Studie "Start-ups als Arbeitgeber" vorgestellt

Freitag, 6. Dezember 2019
Wie sieht die Zukunft der Arbeitswelt im digitalen Wandel aus? Was müssen Arbeitgeber beachten, um im Kampf um die klügsten Köpfe nicht leer auszugehen? Und wie präsentieren sich insbesondere Start-ups in ihrer Außendarstellung, um qualifizierte Mitarbeiter für sich zu gewinnen? Diese Forschungsfragen standen im Mittelpunkt der Konferenz "Vernetzte Arbeitswelt - der digitale Arbeitnehmer" der SHR Fernuniversität im Technoseum in Mannheim. Das IMEA stellte hier die Studie "Start-ups als Arbeitgeber" vor.
Hochschule Bonn-Rhein-Sieg
Technoseum in Mannheim(c)SRH Fernhochschule 2019

Start-ups stehen im Wettbewerb um qualifizierte Mitarbeiter in starker Konkurrenz zu etablierten Unternehmen und Konzernen. Der Bedarf an Fachkräften (etwa Software-Entwicklern) ist größer als je zuvor. Wie stellen sich Start-ups als Arbeitgeber dar, um Personal für sich zu gewinnen? Dieser Frage wurde im Rahmen der Studie „Start-ups als Arbeitgeber“ nachgegangen.

Im Rahmen dieser Studie wurden Internet-Auftritte von Start-ups daraufhin untersucht, wie sie sich als Arbeitgeber präsentieren. Konkret wurden dazu 100 Websites von Start-ups inhaltsanalytisch betrachtet. Als Basis diente die Unternehmensdatenbank des Magazins gruenderszene.de. Dort gab es zum Start der Studie am 13.6.2019 insgesamt 2.673 Einträge von Unternehmen; jedoch waren nicht alle davon Start-ups, manche waren Dienstleiter für Start-ups, andere entsprachen nicht der Start-up-Definition.

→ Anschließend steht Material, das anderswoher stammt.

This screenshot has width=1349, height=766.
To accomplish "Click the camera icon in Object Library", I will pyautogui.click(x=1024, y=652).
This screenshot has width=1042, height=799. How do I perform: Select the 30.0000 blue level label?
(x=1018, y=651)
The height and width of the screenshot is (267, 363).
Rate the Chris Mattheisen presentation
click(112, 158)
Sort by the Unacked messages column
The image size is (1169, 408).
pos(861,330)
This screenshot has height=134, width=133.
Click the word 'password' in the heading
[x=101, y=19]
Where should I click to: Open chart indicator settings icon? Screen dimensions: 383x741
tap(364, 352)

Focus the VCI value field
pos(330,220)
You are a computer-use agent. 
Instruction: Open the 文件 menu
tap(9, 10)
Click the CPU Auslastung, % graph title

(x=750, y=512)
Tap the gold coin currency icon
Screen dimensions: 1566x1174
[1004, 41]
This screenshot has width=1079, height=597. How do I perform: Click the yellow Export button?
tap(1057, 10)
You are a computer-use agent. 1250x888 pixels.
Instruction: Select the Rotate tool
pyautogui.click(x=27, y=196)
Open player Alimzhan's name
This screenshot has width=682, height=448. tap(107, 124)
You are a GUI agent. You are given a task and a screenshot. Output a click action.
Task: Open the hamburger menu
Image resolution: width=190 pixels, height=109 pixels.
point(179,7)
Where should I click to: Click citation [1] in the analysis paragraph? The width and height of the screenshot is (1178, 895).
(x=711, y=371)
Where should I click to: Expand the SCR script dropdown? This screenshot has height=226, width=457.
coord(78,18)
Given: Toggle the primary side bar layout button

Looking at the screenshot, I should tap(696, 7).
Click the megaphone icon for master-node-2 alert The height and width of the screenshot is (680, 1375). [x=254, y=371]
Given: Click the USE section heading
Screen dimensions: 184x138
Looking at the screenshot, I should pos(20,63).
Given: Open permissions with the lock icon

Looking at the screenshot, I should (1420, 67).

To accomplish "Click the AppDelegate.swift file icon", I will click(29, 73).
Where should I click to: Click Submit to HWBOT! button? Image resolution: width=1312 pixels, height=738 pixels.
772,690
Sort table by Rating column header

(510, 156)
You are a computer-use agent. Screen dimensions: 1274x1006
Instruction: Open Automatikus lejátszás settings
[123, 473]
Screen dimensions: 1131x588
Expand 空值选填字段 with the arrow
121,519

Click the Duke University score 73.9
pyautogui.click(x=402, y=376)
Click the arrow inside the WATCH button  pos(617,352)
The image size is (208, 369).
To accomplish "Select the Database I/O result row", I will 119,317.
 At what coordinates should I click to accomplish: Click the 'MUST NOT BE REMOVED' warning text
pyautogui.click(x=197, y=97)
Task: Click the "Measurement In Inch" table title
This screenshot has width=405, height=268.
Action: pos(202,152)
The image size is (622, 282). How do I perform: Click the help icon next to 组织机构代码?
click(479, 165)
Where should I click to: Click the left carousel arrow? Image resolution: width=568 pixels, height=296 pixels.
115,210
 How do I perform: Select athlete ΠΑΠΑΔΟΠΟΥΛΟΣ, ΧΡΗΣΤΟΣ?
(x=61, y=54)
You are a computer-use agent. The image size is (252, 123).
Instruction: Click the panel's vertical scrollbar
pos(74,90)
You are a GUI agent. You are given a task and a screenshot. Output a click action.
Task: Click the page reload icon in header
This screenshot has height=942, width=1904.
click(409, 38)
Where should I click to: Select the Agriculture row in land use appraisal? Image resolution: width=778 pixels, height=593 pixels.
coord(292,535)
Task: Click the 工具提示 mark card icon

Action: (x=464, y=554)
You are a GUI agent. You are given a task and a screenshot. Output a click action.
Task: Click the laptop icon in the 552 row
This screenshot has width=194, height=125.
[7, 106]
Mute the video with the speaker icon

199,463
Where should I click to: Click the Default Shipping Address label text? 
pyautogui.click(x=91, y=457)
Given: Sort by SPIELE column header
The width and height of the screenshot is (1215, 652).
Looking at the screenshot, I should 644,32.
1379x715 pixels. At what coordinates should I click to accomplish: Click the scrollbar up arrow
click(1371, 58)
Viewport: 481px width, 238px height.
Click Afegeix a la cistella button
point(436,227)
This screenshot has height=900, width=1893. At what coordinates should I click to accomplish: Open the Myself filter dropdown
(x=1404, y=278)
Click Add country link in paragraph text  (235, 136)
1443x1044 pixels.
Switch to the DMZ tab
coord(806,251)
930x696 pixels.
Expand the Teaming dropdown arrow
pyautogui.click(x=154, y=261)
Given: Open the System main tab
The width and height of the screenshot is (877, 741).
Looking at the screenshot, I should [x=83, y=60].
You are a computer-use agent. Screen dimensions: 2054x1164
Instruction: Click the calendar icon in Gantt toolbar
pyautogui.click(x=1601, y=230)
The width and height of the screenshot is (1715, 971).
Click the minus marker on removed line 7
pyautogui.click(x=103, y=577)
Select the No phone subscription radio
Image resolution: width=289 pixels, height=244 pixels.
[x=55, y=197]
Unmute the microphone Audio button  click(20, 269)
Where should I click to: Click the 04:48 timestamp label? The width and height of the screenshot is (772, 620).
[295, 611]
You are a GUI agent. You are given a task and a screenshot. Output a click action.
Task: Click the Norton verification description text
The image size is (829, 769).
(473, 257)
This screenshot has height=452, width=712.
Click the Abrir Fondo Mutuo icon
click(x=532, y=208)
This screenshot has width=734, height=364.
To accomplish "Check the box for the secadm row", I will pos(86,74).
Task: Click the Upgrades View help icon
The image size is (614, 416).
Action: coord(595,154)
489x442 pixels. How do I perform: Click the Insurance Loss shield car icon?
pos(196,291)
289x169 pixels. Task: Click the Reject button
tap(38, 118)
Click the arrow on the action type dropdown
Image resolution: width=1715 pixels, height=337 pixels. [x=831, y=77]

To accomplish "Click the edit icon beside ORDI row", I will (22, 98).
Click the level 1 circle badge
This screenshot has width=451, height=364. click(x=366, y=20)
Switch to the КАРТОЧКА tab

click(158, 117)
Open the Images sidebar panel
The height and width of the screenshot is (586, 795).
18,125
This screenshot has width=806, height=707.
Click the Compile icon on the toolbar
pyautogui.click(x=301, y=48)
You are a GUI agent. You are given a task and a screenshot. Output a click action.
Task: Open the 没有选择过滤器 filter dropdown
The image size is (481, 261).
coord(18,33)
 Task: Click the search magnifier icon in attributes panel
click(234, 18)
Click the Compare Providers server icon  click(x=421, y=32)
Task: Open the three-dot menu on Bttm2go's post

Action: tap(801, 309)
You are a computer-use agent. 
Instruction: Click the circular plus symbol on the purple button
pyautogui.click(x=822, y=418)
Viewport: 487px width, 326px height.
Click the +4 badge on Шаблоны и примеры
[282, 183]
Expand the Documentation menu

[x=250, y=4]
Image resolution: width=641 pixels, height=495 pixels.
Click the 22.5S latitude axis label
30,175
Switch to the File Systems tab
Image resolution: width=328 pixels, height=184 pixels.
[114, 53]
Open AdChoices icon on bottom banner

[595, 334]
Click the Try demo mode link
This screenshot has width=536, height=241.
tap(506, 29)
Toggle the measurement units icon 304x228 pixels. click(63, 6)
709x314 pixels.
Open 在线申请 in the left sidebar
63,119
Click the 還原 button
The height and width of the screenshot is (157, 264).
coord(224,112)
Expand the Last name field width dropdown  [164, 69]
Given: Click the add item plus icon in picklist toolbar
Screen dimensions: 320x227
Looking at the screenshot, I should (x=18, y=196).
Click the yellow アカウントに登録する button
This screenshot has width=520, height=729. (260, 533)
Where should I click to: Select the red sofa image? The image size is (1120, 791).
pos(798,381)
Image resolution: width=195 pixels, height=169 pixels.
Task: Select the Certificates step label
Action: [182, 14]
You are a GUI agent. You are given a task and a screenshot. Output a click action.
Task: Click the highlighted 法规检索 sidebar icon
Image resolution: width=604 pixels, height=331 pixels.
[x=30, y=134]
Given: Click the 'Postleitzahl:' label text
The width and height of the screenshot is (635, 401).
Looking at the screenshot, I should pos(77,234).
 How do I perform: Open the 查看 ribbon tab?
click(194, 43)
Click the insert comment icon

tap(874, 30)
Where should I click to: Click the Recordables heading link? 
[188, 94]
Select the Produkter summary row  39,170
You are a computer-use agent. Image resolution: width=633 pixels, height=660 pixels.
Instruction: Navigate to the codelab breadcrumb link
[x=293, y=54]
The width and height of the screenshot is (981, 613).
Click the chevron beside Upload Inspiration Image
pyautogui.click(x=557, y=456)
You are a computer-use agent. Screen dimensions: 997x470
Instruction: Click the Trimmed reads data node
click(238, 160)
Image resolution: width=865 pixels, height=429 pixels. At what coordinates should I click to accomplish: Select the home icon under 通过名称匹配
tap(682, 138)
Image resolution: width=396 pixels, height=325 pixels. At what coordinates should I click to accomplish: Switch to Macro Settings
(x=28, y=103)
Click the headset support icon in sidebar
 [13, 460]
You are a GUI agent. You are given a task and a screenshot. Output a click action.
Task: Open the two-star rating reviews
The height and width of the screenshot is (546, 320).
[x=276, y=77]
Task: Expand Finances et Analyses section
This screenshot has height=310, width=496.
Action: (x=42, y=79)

Letztendlich wurden zufällig 100 „echte“ Start-ups (die nicht älter als zehn Jahre sein durften) aus dieser Datenbank extrahiert und untersucht. Die Unternehmen stammen aus unterschiedlichen Branchen (unter anderem IT, Dienstleistungen, Produktion, Handel). Zu Beginn der Auswertung fielen sieben Unternehmen aus, deren Unterseiten fehlten oder nicht funktionierten.

Analysiert wurden keine Stellenanzeigen, sondern die stellenbezogenen Unterseiten des Internetauftritts eines Unternehmens (meist mit Karriere oder Jobs überschrieben).

Hochschule Bonn-Rhein-Sieg
Das IMEA-Team (2. und 3. v. l. am Tisch) beim Arbeitskreis "Zukunft der Arbeitswelt im digitalen Wandel"(c)SRH Fernhochschule 2019

Die explorative inhaltsanalytische Untersuchung von 93 Websites von Start-ups hinsichtlich ihrer Präsentation als Arbeitgeber ergab, dass die Unternehmen dem „Start-up-Klischee“ in ihrer Selbstdarstellung wenig Raum geben. Auffällig ist, dass eher wenige Start-ups flache Hierarchien, ihr unternehmerisches Verantwortungsbewusstsein, Aspekte der Work-Life-Balance oder Diversität in ihrer Selbstdarstellung herausstellen. Ein überraschendes Ergebnis war, dass mehr als die Hälfte der untersuchten Unternehmen ihren Standort als besonders attraktiven Aspekt darstellt.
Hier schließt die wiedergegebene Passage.